Hospitals are a little different in that society has more of an incentive for longer shifts since shift changes end up killing people as the knowledge transfer isn't perfect from one shift to the next. That incentive makes it reasonable to treat healthcare workers a little differently from a legal perspective when compared with jobs with less societal benefit like making iPhones.
Exactly; this idea that we HAVE to overwork our medical professionals is just outdated, and especially since COVID, actively detrimental to our healthcare systems.
Hire more people, pay them more, and give them time off so they don't burn out or get sick themselves.
Fun fact, the American Medical Association artificially limits the number of doctors that can go through residency programs each year. The limit is actually lower than the number of medical school graduates, forcing some small number of new doctors to leave the country because they aren't allowed to become licensed.
We should be aggressively recruiting and training folks to go into the medical professions, and paying for their training so you don't have to go into huge debt to become a doctor.
An overlap improves things slightly, but it isn't a magic solution. If it was that easy to transfer knowledge during an overlap, then they could also document that knowledge for the next shift without any overlap. And if your suggestion really just amounts to hiring more staff improves patient outcomes, I don't think anyone would disagree with you.
We (the US) are in the top 10 when it comes to hours worked / overworked. Nurses are probably within the top 10 overworked professions within the US. High rates of burnout and stress.
Well, there’s no shift manager walking the hallways in hospitals with clubs threatening you to work faster or suffer punishment. And the nurses can quit without fear of violence or imprisonment.
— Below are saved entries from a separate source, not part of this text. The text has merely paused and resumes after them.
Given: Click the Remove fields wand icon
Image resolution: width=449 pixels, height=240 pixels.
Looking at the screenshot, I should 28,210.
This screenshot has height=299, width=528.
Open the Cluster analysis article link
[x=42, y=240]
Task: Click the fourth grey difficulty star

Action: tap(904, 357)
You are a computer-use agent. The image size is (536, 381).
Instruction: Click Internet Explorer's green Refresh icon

My point is that the horrible sorts of working conditions which you mention are orthogonal to the shift length. EDIT: So if they are doing the things you mention (or exposing workers to asbestos, or paying starvation wages, or whatever), then that would be the real problem, which needs to be treated as such.
My mother did twelve-hour shifts as a nurse because that was her preference. There were plenty of opportunities for more traditional shifts but because most nursing jobs with twelve-hour shifts are working seven days straight and then have seven days off, she liked it better having those long stretches of uninterrupted days off when she could pursue her personal interests. My siblings and I adapted pretty quickly and learned to hold anything that wasn't an emergency or needed immediate attention until her days off.
If tens (or hundreds?) of thousands of rather well-paid American professionals are also working in the conditions mentioned (12-hour shifts), then I assume that the headline is "anything that says 'Apple'" clickbait.
Or a symptom of sheltered & pampered western office workers - who at times seem to view normal, physical work as a human rights violation.
I used to do 12 hour shifts in EMS, where men and women are on the same shift system, so no issue with the hours. But factory work (which I've also done, 8 hour shifts) is constantly intense across the whole shift and I wouldn't want to do it for 12 hours.